● **THE PROBLEM**:
Reproduce these lines verbatim, covering every entry.
═════ ENTRIES
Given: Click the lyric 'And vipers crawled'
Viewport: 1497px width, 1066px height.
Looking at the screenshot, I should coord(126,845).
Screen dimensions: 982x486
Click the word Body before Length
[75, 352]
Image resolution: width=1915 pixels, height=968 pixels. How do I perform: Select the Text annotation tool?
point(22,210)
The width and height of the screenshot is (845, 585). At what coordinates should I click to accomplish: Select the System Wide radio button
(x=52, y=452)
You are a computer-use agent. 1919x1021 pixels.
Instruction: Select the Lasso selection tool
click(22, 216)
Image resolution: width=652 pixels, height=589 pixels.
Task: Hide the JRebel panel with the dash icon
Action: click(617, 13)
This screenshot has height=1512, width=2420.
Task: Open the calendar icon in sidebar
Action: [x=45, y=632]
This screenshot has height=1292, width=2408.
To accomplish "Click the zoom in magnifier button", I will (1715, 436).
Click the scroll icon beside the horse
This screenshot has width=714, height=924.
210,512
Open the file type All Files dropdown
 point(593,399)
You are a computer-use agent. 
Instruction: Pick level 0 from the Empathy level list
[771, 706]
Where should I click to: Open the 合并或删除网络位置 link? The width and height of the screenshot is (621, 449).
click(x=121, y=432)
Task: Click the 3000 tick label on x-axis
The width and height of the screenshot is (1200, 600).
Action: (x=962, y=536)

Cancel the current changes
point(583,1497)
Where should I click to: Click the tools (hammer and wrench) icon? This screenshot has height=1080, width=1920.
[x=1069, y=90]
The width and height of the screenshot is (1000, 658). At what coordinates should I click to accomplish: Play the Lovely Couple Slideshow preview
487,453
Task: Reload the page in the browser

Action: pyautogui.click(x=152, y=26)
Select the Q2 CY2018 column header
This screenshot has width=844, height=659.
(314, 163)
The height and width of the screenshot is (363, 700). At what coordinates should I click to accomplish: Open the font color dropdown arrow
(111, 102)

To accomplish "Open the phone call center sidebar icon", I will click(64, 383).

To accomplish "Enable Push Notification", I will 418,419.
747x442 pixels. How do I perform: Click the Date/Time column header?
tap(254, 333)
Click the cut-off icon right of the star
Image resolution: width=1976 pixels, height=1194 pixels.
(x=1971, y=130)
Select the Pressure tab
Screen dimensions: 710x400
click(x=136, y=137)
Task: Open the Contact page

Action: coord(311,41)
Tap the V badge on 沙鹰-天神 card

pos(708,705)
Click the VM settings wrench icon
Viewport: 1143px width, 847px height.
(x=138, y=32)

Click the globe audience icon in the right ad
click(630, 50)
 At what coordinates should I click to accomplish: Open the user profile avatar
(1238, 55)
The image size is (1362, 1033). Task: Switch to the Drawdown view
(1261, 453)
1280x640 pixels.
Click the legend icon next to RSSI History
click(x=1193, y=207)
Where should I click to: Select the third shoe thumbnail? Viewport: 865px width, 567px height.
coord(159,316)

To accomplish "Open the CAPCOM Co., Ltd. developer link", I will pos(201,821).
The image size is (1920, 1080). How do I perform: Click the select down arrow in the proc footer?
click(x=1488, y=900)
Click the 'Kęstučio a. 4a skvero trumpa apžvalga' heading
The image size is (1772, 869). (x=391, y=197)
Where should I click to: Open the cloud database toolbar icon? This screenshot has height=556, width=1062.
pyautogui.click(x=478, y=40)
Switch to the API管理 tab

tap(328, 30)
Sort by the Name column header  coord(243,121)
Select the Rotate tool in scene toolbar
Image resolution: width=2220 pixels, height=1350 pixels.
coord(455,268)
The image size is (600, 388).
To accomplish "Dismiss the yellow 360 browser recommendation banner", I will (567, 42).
══════════
● **TASK RESULT**:
Given: Click the lyric 'And vipers crawled'
Viewport: 1497px width, 1066px height.
Looking at the screenshot, I should coord(126,845).
Screen dimensions: 982x486
Click the word Body before Length
[75, 352]
Image resolution: width=1915 pixels, height=968 pixels. How do I perform: Select the Text annotation tool?
point(22,210)
The width and height of the screenshot is (845, 585). At what coordinates should I click to accomplish: Select the System Wide radio button
(x=52, y=452)
You are a computer-use agent. 1919x1021 pixels.
Instruction: Select the Lasso selection tool
click(22, 216)
Image resolution: width=652 pixels, height=589 pixels.
Task: Hide the JRebel panel with the dash icon
Action: click(617, 13)
This screenshot has height=1512, width=2420.
Task: Open the calendar icon in sidebar
Action: [x=45, y=632]
This screenshot has height=1292, width=2408.
To accomplish "Click the zoom in magnifier button", I will (1715, 436).
Click the scroll icon beside the horse
This screenshot has width=714, height=924.
210,512
Open the file type All Files dropdown
 point(593,399)
You are a computer-use agent. 
Instruction: Pick level 0 from the Empathy level list
[771, 706]
Where should I click to: Open the 合并或删除网络位置 link? The width and height of the screenshot is (621, 449).
click(x=121, y=432)
Task: Click the 3000 tick label on x-axis
The width and height of the screenshot is (1200, 600).
Action: (x=962, y=536)

Cancel the current changes
point(583,1497)
Where should I click to: Click the tools (hammer and wrench) icon? This screenshot has height=1080, width=1920.
[x=1069, y=90]
The width and height of the screenshot is (1000, 658). At what coordinates should I click to accomplish: Play the Lovely Couple Slideshow preview
487,453
Task: Reload the page in the browser

Action: pyautogui.click(x=152, y=26)
Select the Q2 CY2018 column header
This screenshot has width=844, height=659.
(314, 163)
The height and width of the screenshot is (363, 700). At what coordinates should I click to accomplish: Open the font color dropdown arrow
(111, 102)

To accomplish "Open the phone call center sidebar icon", I will click(64, 383).

To accomplish "Enable Push Notification", I will 418,419.
747x442 pixels. How do I perform: Click the Date/Time column header?
tap(254, 333)
Click the cut-off icon right of the star
Image resolution: width=1976 pixels, height=1194 pixels.
(x=1971, y=130)
Select the Pressure tab
Screen dimensions: 710x400
click(x=136, y=137)
Task: Open the Contact page

Action: coord(311,41)
Tap the V badge on 沙鹰-天神 card

pos(708,705)
Click the VM settings wrench icon
Viewport: 1143px width, 847px height.
(x=138, y=32)

Click the globe audience icon in the right ad
click(630, 50)
 At what coordinates should I click to accomplish: Open the user profile avatar
(1238, 55)
The image size is (1362, 1033). Task: Switch to the Drawdown view
(1261, 453)
1280x640 pixels.
Click the legend icon next to RSSI History
click(x=1193, y=207)
Where should I click to: Select the third shoe thumbnail? Viewport: 865px width, 567px height.
coord(159,316)

To accomplish "Open the CAPCOM Co., Ltd. developer link", I will pos(201,821).
The image size is (1920, 1080). How do I perform: Click the select down arrow in the proc footer?
click(x=1488, y=900)
Click the 'Kęstučio a. 4a skvero trumpa apžvalga' heading
The image size is (1772, 869). (x=391, y=197)
Where should I click to: Open the cloud database toolbar icon? This screenshot has height=556, width=1062.
pyautogui.click(x=478, y=40)
Switch to the API管理 tab

tap(328, 30)
Sort by the Name column header  coord(243,121)
Select the Rotate tool in scene toolbar
Image resolution: width=2220 pixels, height=1350 pixels.
coord(455,268)
The image size is (600, 388).
To accomplish "Dismiss the yellow 360 browser recommendation banner", I will (567, 42).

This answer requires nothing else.